By Heinz-Wilhelm Hübers and Joan Schmelz
Paper: Direct measurements of atomic oxygen in the mesosphere and lower thermosphere using terahertz heterodyne spectroscopy
Richter, Heiko, et al., 2021/12, Communications Earth & Environment, 2, 19.
Atomic oxygen, an important player in climate-change models, has been measured directly for the first time in one of the least understood regions of Earth’s upper atmosphere — the mesosphere and lower thermosphere. These results from SOFIA help solidify some of the basic science around how solar energy is exchanged between the Earth’s surface and space.
Since atomic oxygen plays an important role in cooling the upper atmosphere, it is used to estimate temperatures in this region. Climate models predict that increasing greenhouse gases will raise temperatures in the lower atmosphere yet decrease temperatures in the upper atmosphere, particularly in the mesosphere and lower thermosphere. But this region is difficult to study — ground-based telescopes are hampered by distortion from water vapor, satellites can infer levels of oxygen but cannot make direct measurements, while rockets and the space shuttle offered only brief snapshots of this region.
Atomic oxygen governs the photochemistry and the energy balance of the mesosphere and lower thermosphere. In addition, it can be used as a tracer for dynamical motions. Concentrations can be inferred indirectly from the oxygen air glow or from observations of hydroxyl. Such measurements have been performed with several satellite instruments, but the methods rely on photochemical models and assumptions such as quenching rates, radiative lifetimes, and reaction coefficients. As a consequence, the results are not always in agreement, particularly when obtained with different instruments.
Researchers have now explored an alternative approach, namely the observation of the 3P1 → 3P2 fine-structure transition of atomic oxygen at 4.7 THz (63 µm) using the GREAT heterodyne spectrometer on SOFIA. With its high spectral resolution and sensitivity, GREAT enables unique measurements, both astronomical and atmospheric. This method has the advantage of measuring atomic oxygen directly, without involving photochemical models, because the populations of the states involved in this transition are determined solely by temperature and quantum mechanics. The line profile is Doppler broadened and varies between approximately 10 and 30 MHz depending on the altitude from where the emission originates. This means that the altitude information of the atomic oxygen concentration is contained in the line profile.
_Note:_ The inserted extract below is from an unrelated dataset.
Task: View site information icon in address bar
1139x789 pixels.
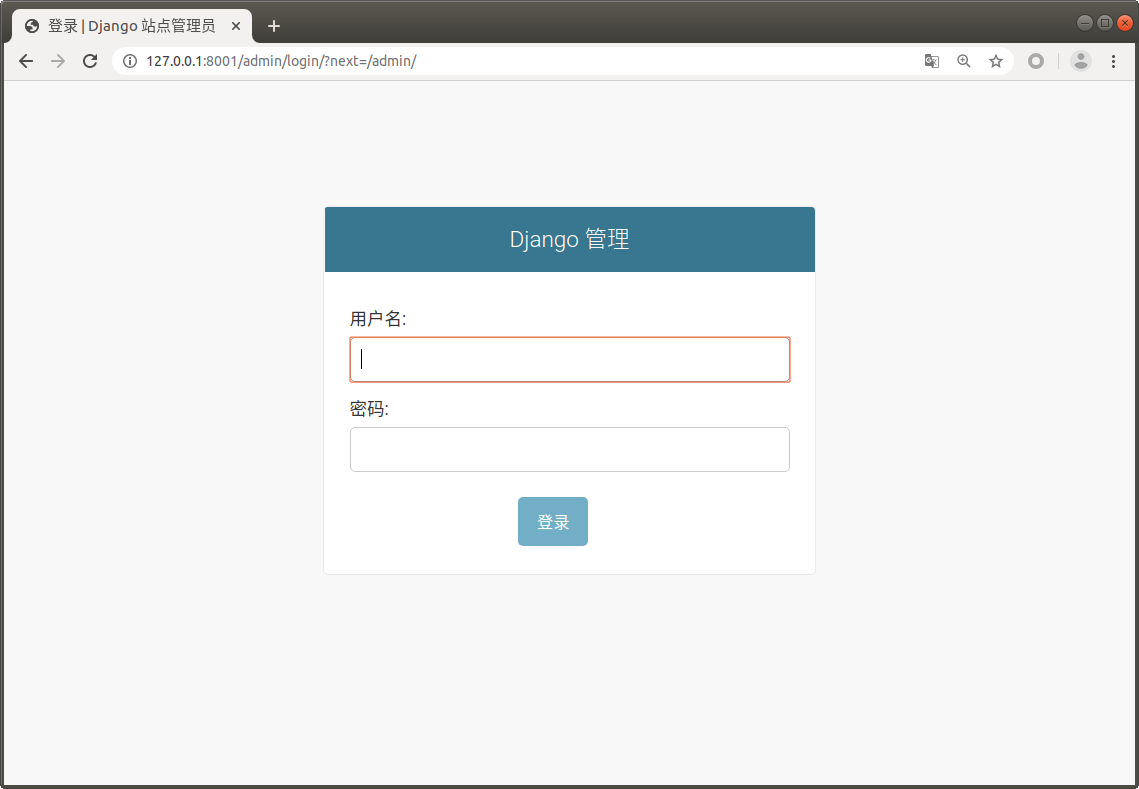Action: point(129,61)
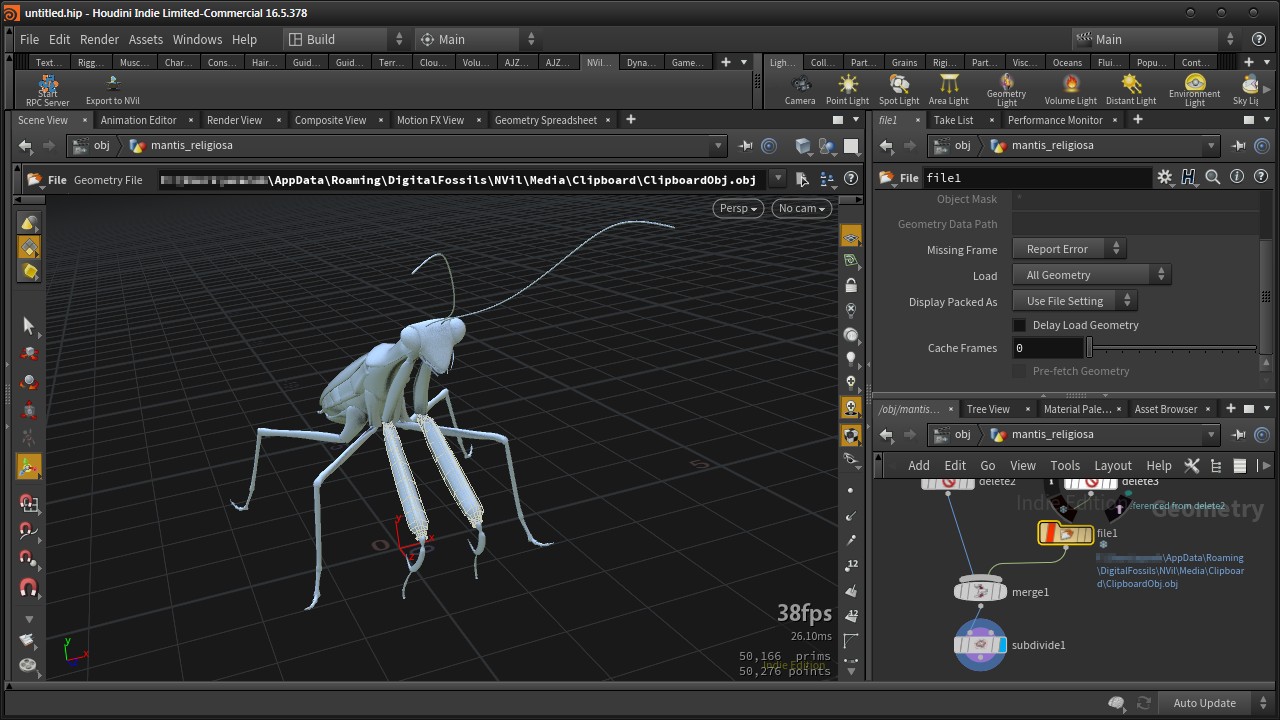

The atmospheric data are a by-product of astronomical observations in the same frequency band. The signal from the astronomical object is significantly Doppler shifted (up to ~3 GHz) from the atmospheric line, so they can be readily separated. Astronomers have always treated the atmospheric data as contamination and filtered it out from the sought-after celestial signal. While researchers saw that the atmospheric data could itself be valuable, it took several years to develop the right tools and processes to calibrate and analyze it.
For analysis of the spectra, researchers developed a radiative transfer code based on atomic oxygen concentration and temperature profiles from a semi-empirical model and satellite measurements. The expected atomic oxygen emission was modeled and compared with the emission measured by GREAT. The agreement was quite good, with differences within the uncertainty.
A trove of atomic oxygen data from many seasons and locations obtained with GREAT and upGREAT already exists in the SOFIA data archive. upGREAT adds the fine-structure transition at 2.06 THz. The SOFIA measurements are an important step towards a conclusive understanding of the Earth’s upper atmosphere and reliable confirmations of climate model predictions.